Abre las persianas del local a eso de las seis de la tarde. El invierno en Santa Clara es crudo y sin embargo su restaurante abre las puertas esperando el momento de cautivar un cliente qué pasa sus vacaciones de invierno ahí. No en vano llegamos nosotros: mi abuelo, mi hermana y yo. Nos sentamos en una mesa, elegimos la comida y la gaseosa. Al rato el dueño y mozo Smith, sale por la puerta de atrás en bicicleta y vuelve a los diez minutos con una bolsa de pan fresco y una gaseosa de litro y medio que nos guardaría para el día siguiente.
Recuerdo que ese día fuimos la única mesa que se sentó a comer. Decidimos volver a la otra noche y así sucesivamente durante toda la semana. Fuimos la única mesa, nos hicimos parte de su rutina y nos sentimos como en casa viéndolo salir cada noche a comprar el pan, la gaseosa o el limón. Una semana tuvimos el privilegio de que Smith se dedicara a nosotros como lo hacía con cada uno de sus clientes.
Silencioso, sin esperar a nadie, pero con la certeza de que alguien llegaría, no hacía compras por demás, no tenía las gaseosas estancadas esperando a que alguien llegara, o el pan de ayer. En Lo de Smith te asegurabas que todo fuera fresco, porque no esperaba a nadie, pero sabía que cada noche alguien lo podría sorprender y no se perdería la oportunidad de darle a su cliente lo que buscaba. 


La casa de mis abuelos estaba ubicada en el corazón de Cantilo, en City bell, junto con Lo de Silvita y otros negocios característicos del pueblo que supo ser. Silvia es hija de Julia, y tomó las riendas del local cuando Julia más que atraer clientes los espantaba con su ojo endemoniado y su voz de engranaje mal engrasado. Estaba totalmente ciega.
Lo llamativo de todo esto es que en lo de Silvia la ropa se guarda en bolsas transparentes, en un orden perfecto. Doblado y ordenado sobre vitrinas de vidrio impolutas e intocables. Su inventario está hecho a mano, y ahí llevan registro de cada prenda, por talle , por marca y precio. Es más, Silvia anota tu teléfono en un cuaderno para avisarte si llegó el pantalón o el buzo que buscabas, y te llama: "Hola Victoria, acá está el jean azul que encargaste la semana pasada, gracias, adiós". Lo de Silvita, un túnel en el tiempo codéandose con la novedad. 
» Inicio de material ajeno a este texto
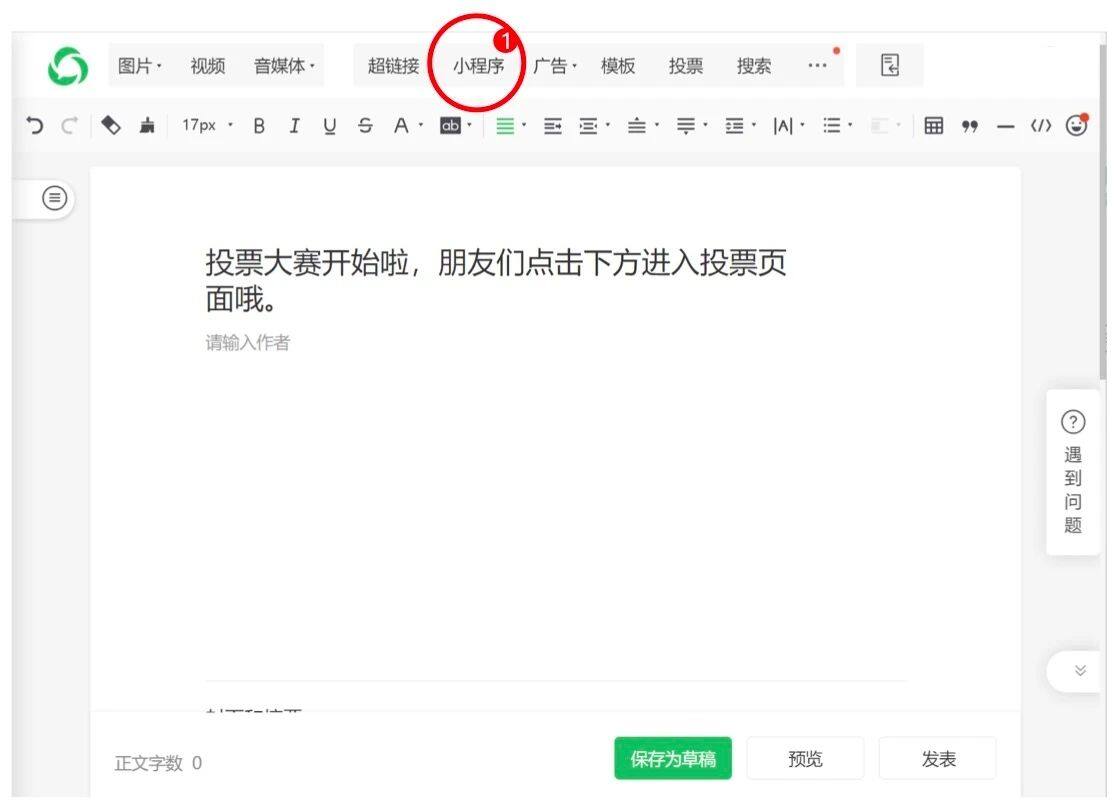Expand the 音媒体 dropdown menu
Screen dimensions: 1118x812
click(x=284, y=66)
En el centro de 25 de Mayo, provincia de Buenos Aires, en una de las esquinas de la plaza principal, en la cual respiran, entre otros árboles, plátanos y dos enormes alcanforeros de ramas abrazos; hay naranja. Es un kiosko, diminuto. Se trata de un hongo color sonido de Hendrix en donde sólo cabe una persona. Ahí dentro palabrea y respira quien le vende al cliente. Siempre imaginé que debajo del hongo de madera hay un enorme depósito del tamaño de todo el casco urbano que sirve para guardar las golosinas que puede comprar todo niño que no imagina un kiosko, sino un hongo, de interior estrecho, habitado sólo por una persona. El kioskero, el que vendía, hasta hace un tiempo, golosinas, puchos, anexos y micromundos.
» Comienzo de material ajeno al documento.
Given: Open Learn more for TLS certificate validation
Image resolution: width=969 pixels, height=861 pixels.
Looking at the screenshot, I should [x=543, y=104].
En Azul, hay un kiosco sin nombre que es una ventana, nada más, ubicada frente a la Escuela N° 18 en la Calle Castellar casi Miñana. Sólo es eso: una ventana que para alcanzarla hay que subir dos escalones inmensos y cuando uno se asoma solo le ve la mitad del cuerpo al kiosquero y piensa ¿tendrá cuerpo completo ese hombre? y el hombre, que siempre fue el mismo ahí está, rodeado por tiritas de mielcitas y chupetines pirulin o caramelos Fizz y algún chicle Bazooka que todavía sigue sin acertar el horóscopo.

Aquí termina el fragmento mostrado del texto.